Records for this task:
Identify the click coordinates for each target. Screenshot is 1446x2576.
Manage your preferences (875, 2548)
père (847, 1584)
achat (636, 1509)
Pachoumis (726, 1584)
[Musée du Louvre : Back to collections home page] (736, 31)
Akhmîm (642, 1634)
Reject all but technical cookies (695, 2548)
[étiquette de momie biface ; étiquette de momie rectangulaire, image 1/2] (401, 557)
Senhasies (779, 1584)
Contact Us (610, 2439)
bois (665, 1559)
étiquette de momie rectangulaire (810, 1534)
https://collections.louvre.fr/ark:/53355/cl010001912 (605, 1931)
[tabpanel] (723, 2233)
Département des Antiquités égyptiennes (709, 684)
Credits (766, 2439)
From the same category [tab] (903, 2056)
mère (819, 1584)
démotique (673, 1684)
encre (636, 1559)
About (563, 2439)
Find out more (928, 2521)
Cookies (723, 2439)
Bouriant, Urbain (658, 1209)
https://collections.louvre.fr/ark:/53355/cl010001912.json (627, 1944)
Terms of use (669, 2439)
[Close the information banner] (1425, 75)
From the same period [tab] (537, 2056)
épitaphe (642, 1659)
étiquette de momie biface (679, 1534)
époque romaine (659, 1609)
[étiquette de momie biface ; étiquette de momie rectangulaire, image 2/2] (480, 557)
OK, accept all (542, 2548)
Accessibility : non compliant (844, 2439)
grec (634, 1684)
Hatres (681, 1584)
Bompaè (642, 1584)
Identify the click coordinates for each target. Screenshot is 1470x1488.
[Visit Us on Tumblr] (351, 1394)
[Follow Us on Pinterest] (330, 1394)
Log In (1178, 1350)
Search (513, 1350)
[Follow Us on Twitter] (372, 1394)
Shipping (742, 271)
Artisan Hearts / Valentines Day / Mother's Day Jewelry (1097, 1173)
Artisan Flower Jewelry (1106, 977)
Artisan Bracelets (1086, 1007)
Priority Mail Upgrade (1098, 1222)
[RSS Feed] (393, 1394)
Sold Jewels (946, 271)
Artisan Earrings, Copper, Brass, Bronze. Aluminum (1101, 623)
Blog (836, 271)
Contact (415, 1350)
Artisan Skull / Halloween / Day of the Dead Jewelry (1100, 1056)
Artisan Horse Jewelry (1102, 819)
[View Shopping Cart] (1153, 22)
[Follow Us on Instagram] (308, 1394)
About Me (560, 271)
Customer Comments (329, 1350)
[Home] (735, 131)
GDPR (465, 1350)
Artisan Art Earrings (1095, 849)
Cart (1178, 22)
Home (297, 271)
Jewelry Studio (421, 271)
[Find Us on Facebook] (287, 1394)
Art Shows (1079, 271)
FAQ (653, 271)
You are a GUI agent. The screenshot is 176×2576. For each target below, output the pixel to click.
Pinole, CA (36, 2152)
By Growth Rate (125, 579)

What is needed: Reproduce only the lines above, starting at the line with "Département des Antiquités" and ending at the line with "Search (513, 1350)", exactly as written.

Solution to the exercise:
Département des Antiquités égyptiennes (709, 684)
Credits (766, 2439)
From the same category [tab] (903, 2056)
mère (819, 1584)
démotique (673, 1684)
encre (636, 1559)
About (563, 2439)
Find out more (928, 2521)
Cookies (723, 2439)
Bouriant, Urbain (658, 1209)
https://collections.louvre.fr/ark:/53355/cl010001912.json (627, 1944)
Terms of use (669, 2439)
[Close the information banner] (1425, 75)
From the same period [tab] (537, 2056)
épitaphe (642, 1659)
étiquette de momie biface (679, 1534)
époque romaine (659, 1609)
[étiquette de momie biface ; étiquette de momie rectangulaire, image 2/2] (480, 557)
OK, accept all (542, 2548)
Accessibility : non compliant (844, 2439)
grec (634, 1684)
Hatres (681, 1584)
Bompaè (642, 1584)
Identify the click coordinates for each target. Screenshot is 1470x1488.
[Visit Us on Tumblr] (351, 1394)
[Follow Us on Pinterest] (330, 1394)
Log In (1178, 1350)
Search (513, 1350)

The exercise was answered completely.